Comment 1 Bernhard Rosenkraenzer 2000-04-13 17:48:59 UTC
Fixed in setup-2.2.2-1 - ulimit was using the old syntax.

Comment 2 Jonathan Kamens 2000-05-22 04:19:59 UTC
This isn't fixed.  The line in /etc/profile setup-2.2.4-1 which reads "ulimit -S
-c 1000000 > /dev/null" needs to have "2>&1" added to the end of it.  Otherwise,
I still get these errors from run-parts /etc/cron.hourly, because cron is
apparently setting the hard-limit on core-dump sizes to 0 before calling
run-parts, which means that the shell script is not allowed to increase it to
100000.

In short, ">/dev/null" isn't sufficient to suppress errors being sent to stderr.

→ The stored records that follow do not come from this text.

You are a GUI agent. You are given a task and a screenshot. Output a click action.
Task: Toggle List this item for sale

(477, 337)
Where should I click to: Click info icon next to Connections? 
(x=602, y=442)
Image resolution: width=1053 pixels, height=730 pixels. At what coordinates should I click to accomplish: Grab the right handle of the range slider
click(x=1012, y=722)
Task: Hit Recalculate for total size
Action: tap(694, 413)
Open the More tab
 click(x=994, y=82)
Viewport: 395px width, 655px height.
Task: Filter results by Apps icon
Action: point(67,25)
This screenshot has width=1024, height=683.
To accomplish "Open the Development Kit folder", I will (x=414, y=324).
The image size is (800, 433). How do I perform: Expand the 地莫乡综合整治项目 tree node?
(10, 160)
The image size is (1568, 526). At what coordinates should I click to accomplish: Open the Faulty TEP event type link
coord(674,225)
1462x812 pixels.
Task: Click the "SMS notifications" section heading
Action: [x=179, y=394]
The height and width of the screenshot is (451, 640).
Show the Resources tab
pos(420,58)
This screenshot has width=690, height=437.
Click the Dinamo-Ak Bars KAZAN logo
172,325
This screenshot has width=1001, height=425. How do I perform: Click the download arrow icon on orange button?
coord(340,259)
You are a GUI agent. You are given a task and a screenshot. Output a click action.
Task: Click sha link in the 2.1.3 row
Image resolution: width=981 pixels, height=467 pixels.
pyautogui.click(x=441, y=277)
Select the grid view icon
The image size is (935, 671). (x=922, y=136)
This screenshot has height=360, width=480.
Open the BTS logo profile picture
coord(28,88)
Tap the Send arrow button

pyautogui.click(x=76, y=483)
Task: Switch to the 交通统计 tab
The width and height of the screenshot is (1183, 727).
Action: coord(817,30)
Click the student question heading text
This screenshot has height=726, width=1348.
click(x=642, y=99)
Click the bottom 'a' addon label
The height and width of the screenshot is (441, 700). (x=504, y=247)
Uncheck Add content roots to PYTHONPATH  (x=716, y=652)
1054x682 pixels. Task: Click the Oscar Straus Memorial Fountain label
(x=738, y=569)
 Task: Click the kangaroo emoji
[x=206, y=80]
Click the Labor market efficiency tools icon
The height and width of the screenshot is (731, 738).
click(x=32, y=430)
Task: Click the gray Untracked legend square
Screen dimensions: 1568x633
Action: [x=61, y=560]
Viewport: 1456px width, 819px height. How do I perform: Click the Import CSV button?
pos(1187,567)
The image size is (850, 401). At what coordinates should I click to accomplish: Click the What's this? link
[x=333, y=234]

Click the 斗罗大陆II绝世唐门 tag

Comment 3 Michael Tokarev 2000-05-29 12:57:59 UTC
Just to be curious.  My bash (2.04.1(1)-release, bash-2.04-1), prints this
message each time on login. I'm aware of bug
<a href="http://bugzilla.redhat.com/bugzilla/show_bug.cgi?id=1312">id 1312</a>,
and tried with/without -S and -H.  On command prompt, I see:

$ ulimit -c
0
$ _

So, somewhere before login, there is a `ulimit -c 0' call (or equivalent).
This does not show trouth when logging onto console, or when logging as
root (the last one is expectable).  Using telnet, xdm, etc all gives me
the same result: core size limit = 0.  I can comment out that line in
/etc/profile, and can redirect message to /dev/null, but I _want_ core files,
as I'm developer...

Comments?

Comment 4 Michael Tokarev 2000-05-29 13:10:59 UTC
Oh, I found this. It is in initscripts (5.1x at least):
/etc/rc.d/init.d/functions:

 # make sure it doesn't core dump anywhere; while this could mask
 # problems with the daemon, it also closes some security problems
 ulimit -c 0

So the question is -- where to set ulimit back to reasonable
value for user-level sessions? Pam?

Comment 5 Bill Nottingham 2000-06-10 23:07:07 UTC
message will be fixed in setup-2.2.6; the initscripts
one in the next initscripts release - thanks for the
bug reports!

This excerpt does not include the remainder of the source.